## begin Data listing

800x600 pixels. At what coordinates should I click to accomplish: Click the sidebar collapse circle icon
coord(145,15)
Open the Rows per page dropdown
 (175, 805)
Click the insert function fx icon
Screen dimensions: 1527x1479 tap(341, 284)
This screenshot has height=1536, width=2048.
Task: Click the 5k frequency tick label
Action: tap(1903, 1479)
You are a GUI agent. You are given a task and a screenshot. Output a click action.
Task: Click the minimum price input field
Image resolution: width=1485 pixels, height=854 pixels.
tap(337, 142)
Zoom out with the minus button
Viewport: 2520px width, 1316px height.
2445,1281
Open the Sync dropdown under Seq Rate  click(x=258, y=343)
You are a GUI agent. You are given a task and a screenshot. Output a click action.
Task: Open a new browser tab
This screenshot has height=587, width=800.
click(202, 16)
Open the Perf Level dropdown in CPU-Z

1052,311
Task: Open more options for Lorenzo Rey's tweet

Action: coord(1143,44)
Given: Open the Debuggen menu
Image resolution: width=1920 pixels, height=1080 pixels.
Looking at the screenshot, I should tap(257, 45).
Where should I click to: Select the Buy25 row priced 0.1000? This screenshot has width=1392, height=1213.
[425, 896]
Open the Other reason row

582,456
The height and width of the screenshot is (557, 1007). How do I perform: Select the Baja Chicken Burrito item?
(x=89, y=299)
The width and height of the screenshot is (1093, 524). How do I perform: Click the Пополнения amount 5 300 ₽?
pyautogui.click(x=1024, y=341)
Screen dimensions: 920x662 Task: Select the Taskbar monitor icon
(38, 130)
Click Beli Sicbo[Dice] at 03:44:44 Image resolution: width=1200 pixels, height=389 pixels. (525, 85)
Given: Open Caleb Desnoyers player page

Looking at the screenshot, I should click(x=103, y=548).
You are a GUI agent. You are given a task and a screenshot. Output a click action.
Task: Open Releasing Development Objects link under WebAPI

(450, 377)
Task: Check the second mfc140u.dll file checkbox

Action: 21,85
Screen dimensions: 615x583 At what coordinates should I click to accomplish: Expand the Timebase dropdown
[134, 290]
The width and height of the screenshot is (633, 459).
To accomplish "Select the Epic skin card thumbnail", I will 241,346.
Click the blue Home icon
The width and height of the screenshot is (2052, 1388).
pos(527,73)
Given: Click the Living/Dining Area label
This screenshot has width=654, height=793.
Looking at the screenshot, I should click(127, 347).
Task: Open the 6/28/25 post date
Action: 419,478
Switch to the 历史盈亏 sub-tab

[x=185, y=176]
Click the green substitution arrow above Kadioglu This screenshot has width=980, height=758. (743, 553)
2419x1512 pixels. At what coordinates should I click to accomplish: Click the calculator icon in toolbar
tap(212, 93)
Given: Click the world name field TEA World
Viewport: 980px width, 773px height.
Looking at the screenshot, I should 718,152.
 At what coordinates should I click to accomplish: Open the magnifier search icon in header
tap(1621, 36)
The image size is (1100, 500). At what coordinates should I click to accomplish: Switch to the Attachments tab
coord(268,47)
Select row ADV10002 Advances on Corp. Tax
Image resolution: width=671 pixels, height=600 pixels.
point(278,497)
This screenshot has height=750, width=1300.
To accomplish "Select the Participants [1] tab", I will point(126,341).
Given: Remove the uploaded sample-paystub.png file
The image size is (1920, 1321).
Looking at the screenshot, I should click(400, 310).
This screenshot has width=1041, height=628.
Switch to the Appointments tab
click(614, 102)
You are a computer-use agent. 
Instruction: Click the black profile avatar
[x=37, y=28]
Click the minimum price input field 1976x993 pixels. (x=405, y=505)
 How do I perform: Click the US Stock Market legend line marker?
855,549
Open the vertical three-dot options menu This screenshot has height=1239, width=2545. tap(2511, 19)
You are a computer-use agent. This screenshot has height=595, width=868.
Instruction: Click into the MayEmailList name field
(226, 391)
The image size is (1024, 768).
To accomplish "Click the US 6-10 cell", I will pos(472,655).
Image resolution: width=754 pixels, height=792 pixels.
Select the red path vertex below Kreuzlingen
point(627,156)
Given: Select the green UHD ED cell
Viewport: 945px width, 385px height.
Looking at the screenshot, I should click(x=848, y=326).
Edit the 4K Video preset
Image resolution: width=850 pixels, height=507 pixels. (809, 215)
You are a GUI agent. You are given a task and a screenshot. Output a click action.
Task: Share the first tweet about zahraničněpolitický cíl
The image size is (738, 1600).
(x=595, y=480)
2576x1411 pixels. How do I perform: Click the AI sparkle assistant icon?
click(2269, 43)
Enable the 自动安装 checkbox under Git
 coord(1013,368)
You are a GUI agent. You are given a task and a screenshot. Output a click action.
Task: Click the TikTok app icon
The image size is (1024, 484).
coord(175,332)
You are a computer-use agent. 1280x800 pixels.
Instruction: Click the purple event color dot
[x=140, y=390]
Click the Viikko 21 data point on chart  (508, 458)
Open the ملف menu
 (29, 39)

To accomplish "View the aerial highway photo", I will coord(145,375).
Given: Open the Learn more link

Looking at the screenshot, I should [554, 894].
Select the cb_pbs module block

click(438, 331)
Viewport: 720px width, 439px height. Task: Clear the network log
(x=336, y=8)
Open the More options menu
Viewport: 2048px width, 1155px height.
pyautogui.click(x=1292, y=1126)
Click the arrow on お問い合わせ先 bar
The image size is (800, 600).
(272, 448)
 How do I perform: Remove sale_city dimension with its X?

## end Data listing

Copy out every one of the records above, line for line, with no changes.

800x600 pixels. At what coordinates should I click to accomplish: Click the sidebar collapse circle icon
coord(145,15)
Open the Rows per page dropdown
 (175, 805)
Click the insert function fx icon
Screen dimensions: 1527x1479 tap(341, 284)
This screenshot has height=1536, width=2048.
Task: Click the 5k frequency tick label
Action: tap(1903, 1479)
You are a GUI agent. You are given a task and a screenshot. Output a click action.
Task: Click the minimum price input field
Image resolution: width=1485 pixels, height=854 pixels.
tap(337, 142)
Zoom out with the minus button
Viewport: 2520px width, 1316px height.
2445,1281
Open the Sync dropdown under Seq Rate  click(x=258, y=343)
You are a GUI agent. You are given a task and a screenshot. Output a click action.
Task: Open a new browser tab
This screenshot has height=587, width=800.
click(202, 16)
Open the Perf Level dropdown in CPU-Z

1052,311
Task: Open more options for Lorenzo Rey's tweet

Action: coord(1143,44)
Given: Open the Debuggen menu
Image resolution: width=1920 pixels, height=1080 pixels.
Looking at the screenshot, I should tap(257, 45).
Where should I click to: Select the Buy25 row priced 0.1000? This screenshot has width=1392, height=1213.
[425, 896]
Open the Other reason row

582,456
The height and width of the screenshot is (557, 1007). How do I perform: Select the Baja Chicken Burrito item?
(x=89, y=299)
The width and height of the screenshot is (1093, 524). How do I perform: Click the Пополнения amount 5 300 ₽?
pyautogui.click(x=1024, y=341)
Screen dimensions: 920x662 Task: Select the Taskbar monitor icon
(38, 130)
Click Beli Sicbo[Dice] at 03:44:44 Image resolution: width=1200 pixels, height=389 pixels. (525, 85)
Given: Open Caleb Desnoyers player page

Looking at the screenshot, I should click(x=103, y=548).
You are a GUI agent. You are given a task and a screenshot. Output a click action.
Task: Open Releasing Development Objects link under WebAPI

(450, 377)
Task: Check the second mfc140u.dll file checkbox

Action: 21,85
Screen dimensions: 615x583 At what coordinates should I click to accomplish: Expand the Timebase dropdown
[134, 290]
The width and height of the screenshot is (633, 459).
To accomplish "Select the Epic skin card thumbnail", I will 241,346.
Click the blue Home icon
The width and height of the screenshot is (2052, 1388).
pos(527,73)
Given: Click the Living/Dining Area label
This screenshot has width=654, height=793.
Looking at the screenshot, I should click(127, 347).
Task: Open the 6/28/25 post date
Action: 419,478
Switch to the 历史盈亏 sub-tab

[x=185, y=176]
Click the green substitution arrow above Kadioglu This screenshot has width=980, height=758. (743, 553)
2419x1512 pixels. At what coordinates should I click to accomplish: Click the calculator icon in toolbar
tap(212, 93)
Given: Click the world name field TEA World
Viewport: 980px width, 773px height.
Looking at the screenshot, I should 718,152.
 At what coordinates should I click to accomplish: Open the magnifier search icon in header
tap(1621, 36)
The image size is (1100, 500). At what coordinates should I click to accomplish: Switch to the Attachments tab
coord(268,47)
Select row ADV10002 Advances on Corp. Tax
Image resolution: width=671 pixels, height=600 pixels.
point(278,497)
This screenshot has height=750, width=1300.
To accomplish "Select the Participants [1] tab", I will point(126,341).
Given: Remove the uploaded sample-paystub.png file
The image size is (1920, 1321).
Looking at the screenshot, I should click(400, 310).
This screenshot has width=1041, height=628.
Switch to the Appointments tab
click(614, 102)
You are a computer-use agent. 
Instruction: Click the black profile avatar
[x=37, y=28]
Click the minimum price input field 1976x993 pixels. (x=405, y=505)
 How do I perform: Click the US Stock Market legend line marker?
855,549
Open the vertical three-dot options menu This screenshot has height=1239, width=2545. tap(2511, 19)
You are a computer-use agent. This screenshot has height=595, width=868.
Instruction: Click into the MayEmailList name field
(226, 391)
The image size is (1024, 768).
To accomplish "Click the US 6-10 cell", I will pos(472,655).
Image resolution: width=754 pixels, height=792 pixels.
Select the red path vertex below Kreuzlingen
point(627,156)
Given: Select the green UHD ED cell
Viewport: 945px width, 385px height.
Looking at the screenshot, I should click(x=848, y=326).
Edit the 4K Video preset
Image resolution: width=850 pixels, height=507 pixels. (809, 215)
You are a GUI agent. You are given a task and a screenshot. Output a click action.
Task: Share the first tweet about zahraničněpolitický cíl
The image size is (738, 1600).
(x=595, y=480)
2576x1411 pixels. How do I perform: Click the AI sparkle assistant icon?
click(2269, 43)
Enable the 自动安装 checkbox under Git
 coord(1013,368)
You are a GUI agent. You are given a task and a screenshot. Output a click action.
Task: Click the TikTok app icon
The image size is (1024, 484).
coord(175,332)
You are a computer-use agent. 1280x800 pixels.
Instruction: Click the purple event color dot
[x=140, y=390]
Click the Viikko 21 data point on chart  (508, 458)
Open the ملف menu
 (29, 39)

To accomplish "View the aerial highway photo", I will coord(145,375).
Given: Open the Learn more link

Looking at the screenshot, I should [554, 894].
Select the cb_pbs module block

click(438, 331)
Viewport: 720px width, 439px height. Task: Clear the network log
(x=336, y=8)
Open the More options menu
Viewport: 2048px width, 1155px height.
pyautogui.click(x=1292, y=1126)
Click the arrow on お問い合わせ先 bar
The image size is (800, 600).
(272, 448)
 How do I perform: Remove sale_city dimension with its X?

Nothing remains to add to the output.